A short sale is a real estate transaction where the proceeds from selling a home fall short of the outstanding debts secured by liens against the property. A short sale is undertaken by an investor and a homeowner who cannot meet their mortgage requirement. The investor purchases the home below the mortgage amount (at a discount) and assumes ownership of the house. In turn, the seller’s mortgage is regarded as “paid in full” with the lender. The bank or institution who holds the mortgage agrees to the short sale because it rids itself of future losses in the form of foreclosure penalties or auction fees; furthermore, the lender eliminates a toxic loan from its balance sheet.
This transaction—which results in the property owner’s inability to repay the liens’ full amounts—is undertaken by the lien holders, who agree to release the lien and accept less than the original amount owed on the debt.
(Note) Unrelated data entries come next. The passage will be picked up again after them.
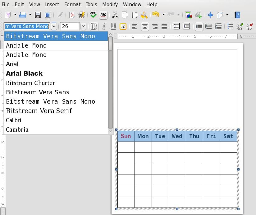Open the Undo history dropdown arrow
256x215 pixels.
click(163, 15)
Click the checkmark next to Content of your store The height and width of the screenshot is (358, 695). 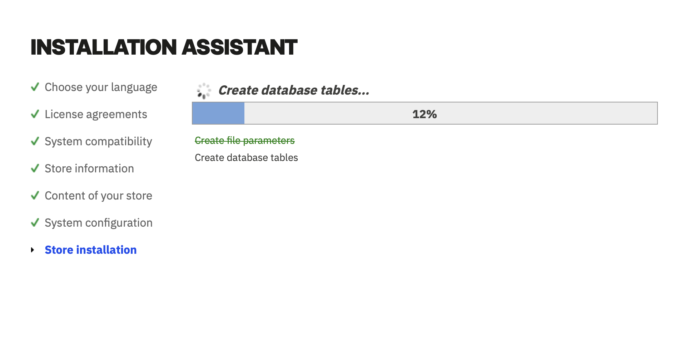35,195

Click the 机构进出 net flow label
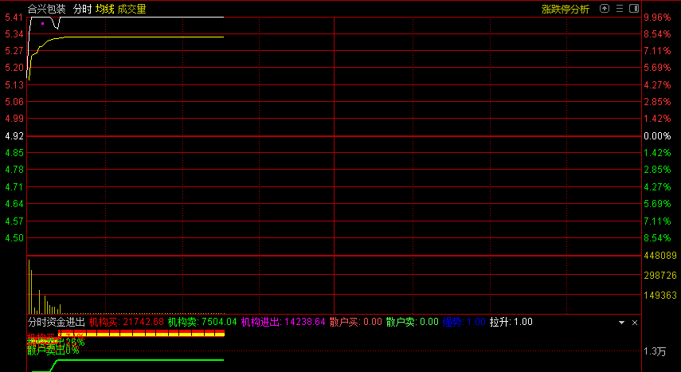tap(284, 322)
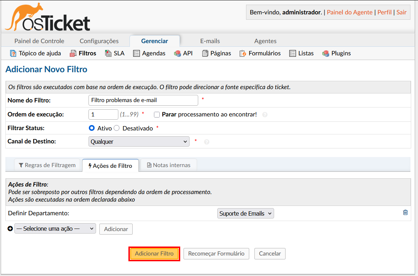
Task: Click the Agendas calendar icon
Action: click(x=137, y=53)
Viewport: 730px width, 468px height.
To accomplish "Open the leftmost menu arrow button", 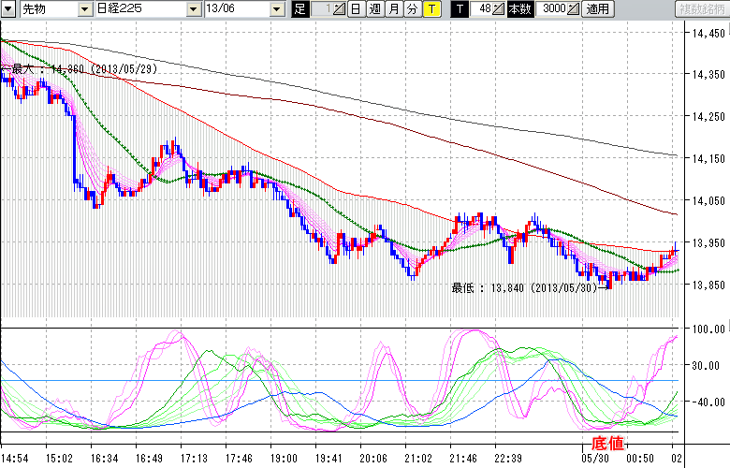I will [x=8, y=9].
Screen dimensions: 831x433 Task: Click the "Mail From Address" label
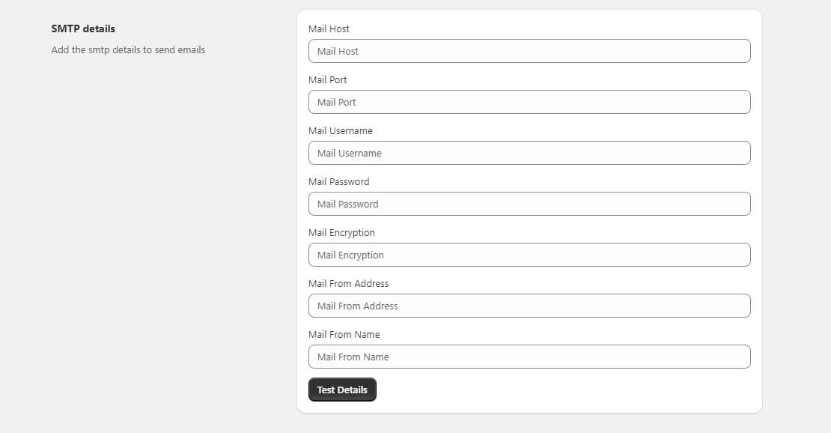(x=348, y=283)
The unpaid balance owed to the creditors (entity who holds the lien) is known as a deficiency.
Short sale transactions; however, will not necessarily release the initial mortgage holder from their obligation to fulfill any deficiencies attached to the loans, unless specifically agreed on between the lender and the seller. The short sale transaction is used as an alternative to a foreclosure because it mitigates reoccurring or additional fees to both the borrower and creditor. That being said, the short sale does not come without negative externalities; a short sale will often result in a negative credit filing against the owner of the property.
What is a Foreclosure?
A foreclosure is the process by which a mortgage lender terminates an existing mortgage through a court order or by an operation of law. Foreclosures occur after the borrower (individual who takes out the mortgage from a bank to purchase a home) fails to meet the payment obligations outlined in the loan agreement.
Typically, a lender will offer a mortgage to a borrower, and in turn, the borrower—now homeowner—will pledge an asset (the attached house) to secure the loan. If the borrower defaults on payments, the bank or mortgage holder can repossess or foreclose on the property. That being said, if the borrower defaults, then repays the debt, courts of equity can grant the homeowner the equitable right of redemption. When a home is foreclosed it is either auctioned on the open market or re-sold by the coordinating bank and Real Estate Company. The previous owner, in the simplest of terms, loses all connection to the house. To make matters worse, a foreclosure is reflected on an individual’s credit report.
Short Sale vs. Foreclosure:
If you are facing an economic hardship and you own a home, you may be wondering what to do with your property. When analyzing the benefits and differences between a short sale v. foreclosure you must gauge the effects in relation to your taxes, your future and your credit score.
Benefits of Short Sale v. Foreclosure:
Most homeowners agree that a short sale is far more desirable than a foreclosure. In a short sale, you have the final say regarding the sale price of your home (note: the bank must approve the offer). Furthermore, you avoid foreclosure, get to know the buyer and rid yourself of mortgage payments or future payments (some banks may require deficiency payments).
Buying a Home: Short Sale v. Foreclosure
The prospect of purchasing a new home following a short sale or foreclosure is difficult; negative effects on your credit rating will dissuade lenders from offering you a new mortgage. That being said, the ability to secure a new mortgage at a quicker rate is possible after a short sale.
Purchasing a new home after you have foreclosed is arduous; the process of rebuilding your credit to the point where you are eligible for a new mortgage could take up to seven years.
Effect on Credit: Short Sale v. Foreclosure
When analyzing a short sale v. foreclosure, understand that both processes necessitate the delivery of negative information on your credit profile. A short sale will affect your credit score, even if you do not miss any payments—a lender will report a “paid in full for less than agreed” or “settled for less” on your credit report, notifying potential lenders of your inability to meet a previous mortgage requirement.
That being said, a foreclosure will impose a more drastic effect on your credit score. The drop in your rating will depend on the amount of payments missed; however, the average foreclosure diminishes an individual’s credit by approximately 130 points.
Tax Consequences: Short Sale v. Foreclosure
Due to legislation—specifically the mortgage debt relief bill—a short seller will not face any Federal tax consequences at the time of the sale. When you engage in a short sale, the amount owed minus the amount of the selling price is considered IRS income; however, the mortgage debt relief bill eliminated the federal tax burden from the transaction. That being said, you will still be subjected to your state’s local taxes.
A foreclosure will fall under similar legislation; debt relief will be provided until 2012. However, you are susceptible to a 1099 by the bank after you have foreclosed on. Furthermore, you will be susceptible a local tax depending on your state’s tax code; hiring a tax accountant is strongly suggested if you have foreclosed on your home.